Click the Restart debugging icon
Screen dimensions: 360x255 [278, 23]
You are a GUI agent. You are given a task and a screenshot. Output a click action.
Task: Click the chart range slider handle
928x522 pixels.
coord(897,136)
---
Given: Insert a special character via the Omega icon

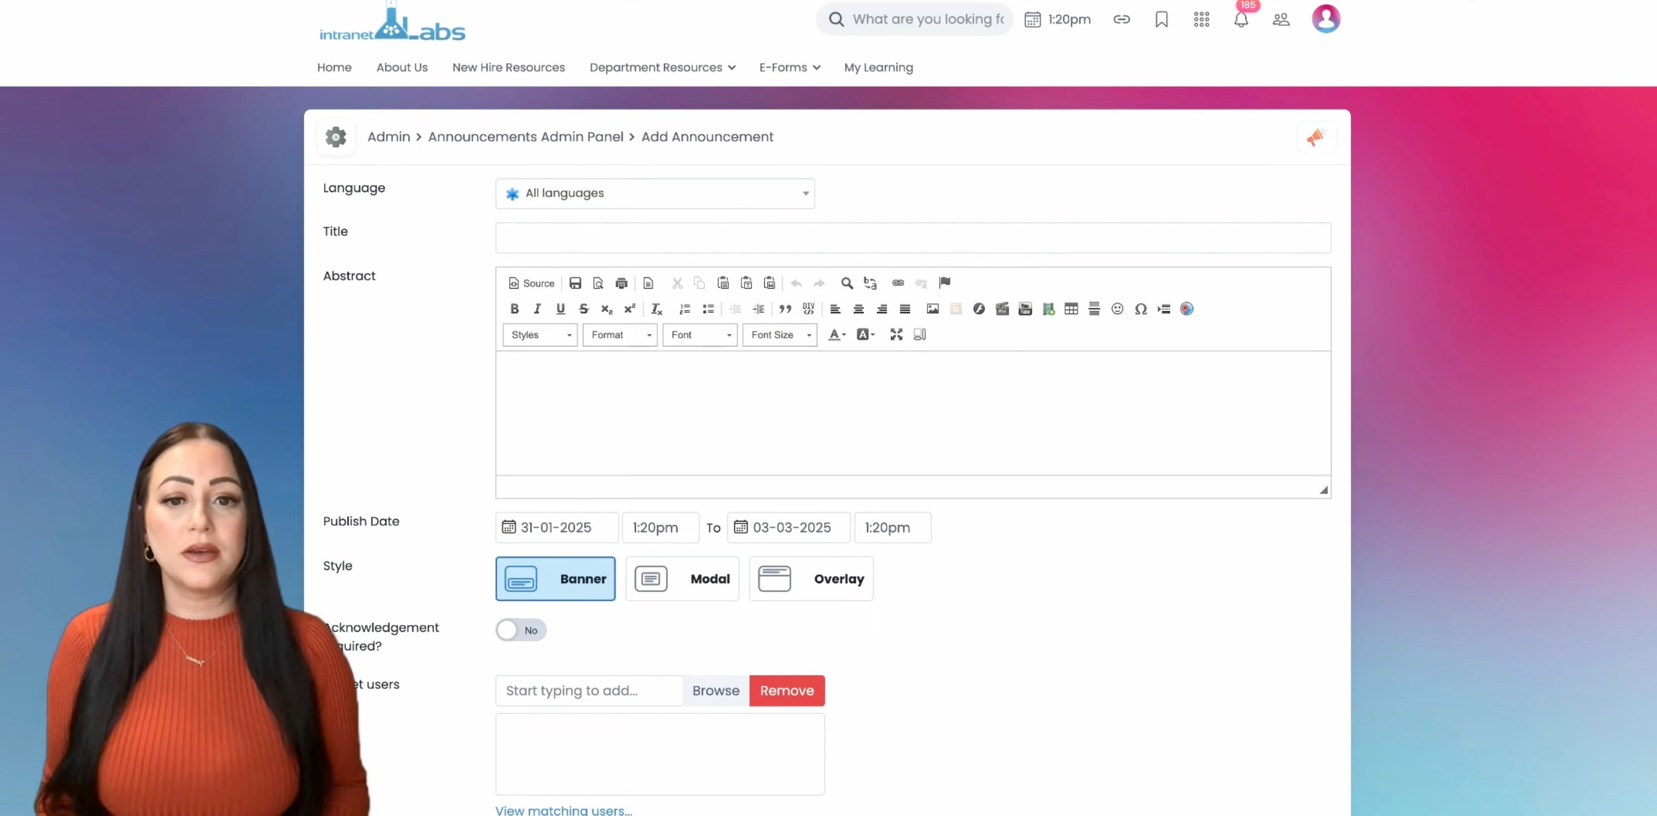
==
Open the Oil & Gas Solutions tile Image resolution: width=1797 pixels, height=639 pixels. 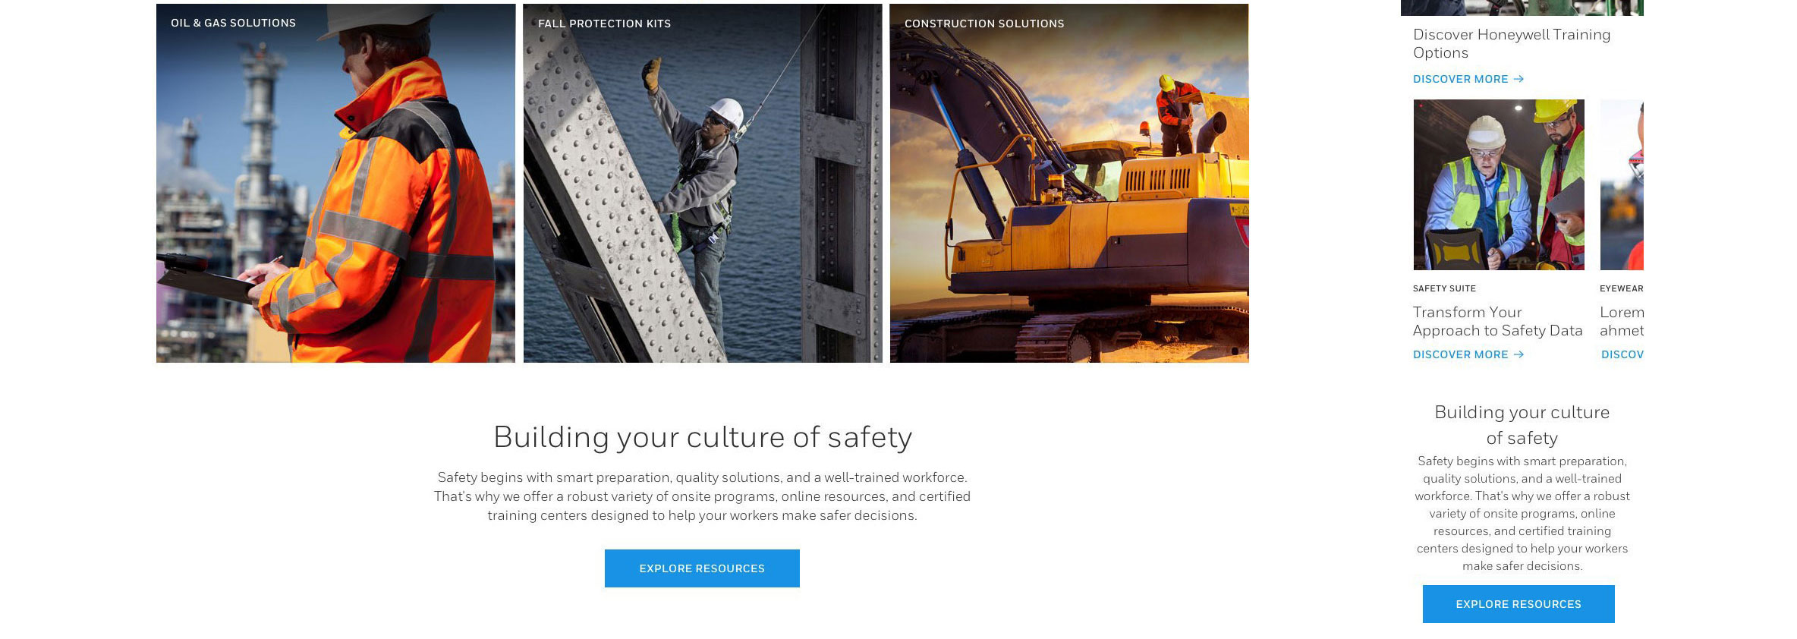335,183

# Short task
How many of the rows above contain the string "icon", matching case exactly? Give only the number.

# Written response
2